Bowdoin acquires heavenly art exhibit
The walls are plastered with beautified saints and the harsh
realities of death. The images range from Solome looking serenely down
at the pale, lifeless head of John the Babtist to reverent and joyous
portrayals of the resurrection of Christ.
Besides telling tales from the old and new testaments, however,
these images hold clues to the way in which the artist, as a product of
his time, interpreted the bible and made it his own.
The new exhibit, "Biblical Images: From Creation to
Endtime," open from January 8 to February 24, 2002, located in the
John A. and Helen P. Becker Gallery of the Bowdoin College Art Museum,
is an endeavor organized by the Assistant Professor of Religion, Jorunn
J, Buckley, in connection with Religion 203, The Bible.
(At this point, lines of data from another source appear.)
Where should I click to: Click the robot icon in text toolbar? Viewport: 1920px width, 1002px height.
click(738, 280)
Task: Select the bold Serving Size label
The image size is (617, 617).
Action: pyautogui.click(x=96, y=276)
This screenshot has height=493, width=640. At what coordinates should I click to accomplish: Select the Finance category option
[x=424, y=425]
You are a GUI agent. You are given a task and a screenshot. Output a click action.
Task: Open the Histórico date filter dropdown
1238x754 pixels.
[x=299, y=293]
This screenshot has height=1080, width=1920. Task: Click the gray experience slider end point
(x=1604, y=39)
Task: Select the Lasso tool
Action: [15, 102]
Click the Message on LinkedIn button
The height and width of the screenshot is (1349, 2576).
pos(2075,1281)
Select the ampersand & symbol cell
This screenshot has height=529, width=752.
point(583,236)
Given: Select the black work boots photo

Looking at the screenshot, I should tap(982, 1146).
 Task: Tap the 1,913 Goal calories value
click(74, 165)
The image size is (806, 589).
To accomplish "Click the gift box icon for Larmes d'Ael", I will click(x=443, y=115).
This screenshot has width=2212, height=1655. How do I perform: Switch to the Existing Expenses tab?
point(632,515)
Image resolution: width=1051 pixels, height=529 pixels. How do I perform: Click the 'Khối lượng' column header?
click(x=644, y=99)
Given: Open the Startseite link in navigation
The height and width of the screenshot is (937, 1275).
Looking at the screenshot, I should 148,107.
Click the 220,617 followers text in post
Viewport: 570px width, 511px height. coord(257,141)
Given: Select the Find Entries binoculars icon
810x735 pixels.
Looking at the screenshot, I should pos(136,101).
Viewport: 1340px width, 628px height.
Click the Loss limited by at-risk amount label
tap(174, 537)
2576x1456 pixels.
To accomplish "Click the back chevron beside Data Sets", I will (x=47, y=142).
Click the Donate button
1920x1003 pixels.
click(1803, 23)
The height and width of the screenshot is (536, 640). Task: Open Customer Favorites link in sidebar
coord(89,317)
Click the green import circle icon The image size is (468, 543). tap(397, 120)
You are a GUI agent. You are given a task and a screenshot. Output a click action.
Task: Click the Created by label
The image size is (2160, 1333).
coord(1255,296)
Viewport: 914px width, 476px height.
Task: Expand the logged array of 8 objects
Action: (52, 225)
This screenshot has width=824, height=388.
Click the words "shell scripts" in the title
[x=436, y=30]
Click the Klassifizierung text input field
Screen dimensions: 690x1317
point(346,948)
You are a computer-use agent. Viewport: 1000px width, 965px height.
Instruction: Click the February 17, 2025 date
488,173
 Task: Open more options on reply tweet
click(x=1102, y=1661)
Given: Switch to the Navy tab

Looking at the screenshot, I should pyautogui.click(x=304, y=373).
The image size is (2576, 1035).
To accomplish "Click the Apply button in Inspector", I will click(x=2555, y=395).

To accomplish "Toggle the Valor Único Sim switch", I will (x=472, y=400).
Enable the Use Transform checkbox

Buckley chose the images from the archives of the Art Museum
and tried to gather a collection that would represent both the stories
of the Old Testament as well as the New Testament. Buckley was able to
choose from some 60 images that the Assistant Curator, Caitlin Nelson,
originally pulled from the archives of prints and paintings that the Museum
holds in storage.
Most of the images are by Christian artists, due to the
fact that the Jewish tradition does not entail the production of biblical
imagery. Because of this, Buckley urges her students not to simply accept
the images but rather to question every aspect of the imagery - to "look
for clues" because "everything is a symbol."
Details and symbols must be searched out and shall not be
discovered in a single cursory glance. Although the story being portrayed
in each picture may seem two dimensional, careful examination reveals
multifaceted tales of Christian values, historical values, and cultural
For example, one image features Moses, an Old Testament
figure, and a bronze snake wrapped around what looks very much like a
cross. This cross imagery is not a mistake and, in fact, discloses the
Christian viewpoint that the Old Testament prophesizes the coming of Jesus,
the son of God. This is obviously a very different interpretation than
that of a Jewish reader of the Old Testament.
Thus, each image is very much contrived to fit a specific
reading of the Bible in terms of what figures are most important and what
the symbols within the images imply. Many of the images are products of
the European renaissance - a time during which Bible imagery was the popular
subject of artistic endeavors. However, Buckley also tried to include
more modern images so as to allow students to understand the way time
periods influenced style and religious interpretation.
Buckley hopes that her students, as detectives, will search the images for important "clues" and subtle details - allowing them to more fully understand the Bible's rich texture.